→ GIVEN REQUEST: Turn the lines of the records below into a JSON list of strings, one string per line, with blank lines left out.

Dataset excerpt
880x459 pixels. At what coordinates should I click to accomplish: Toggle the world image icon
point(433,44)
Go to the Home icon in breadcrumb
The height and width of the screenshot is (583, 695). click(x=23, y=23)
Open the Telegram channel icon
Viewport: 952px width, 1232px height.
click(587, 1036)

→ WORKED ANSWER:
[
  "880x459 pixels. At what coordinates should I click to accomplish: Toggle the world image icon",
  "point(433,44)",
  "Go to the Home icon in breadcrumb",
  "The height and width of the screenshot is (583, 695). click(x=23, y=23)",
  "Open the Telegram channel icon",
  "Viewport: 952px width, 1232px height.",
  "click(587, 1036)"
]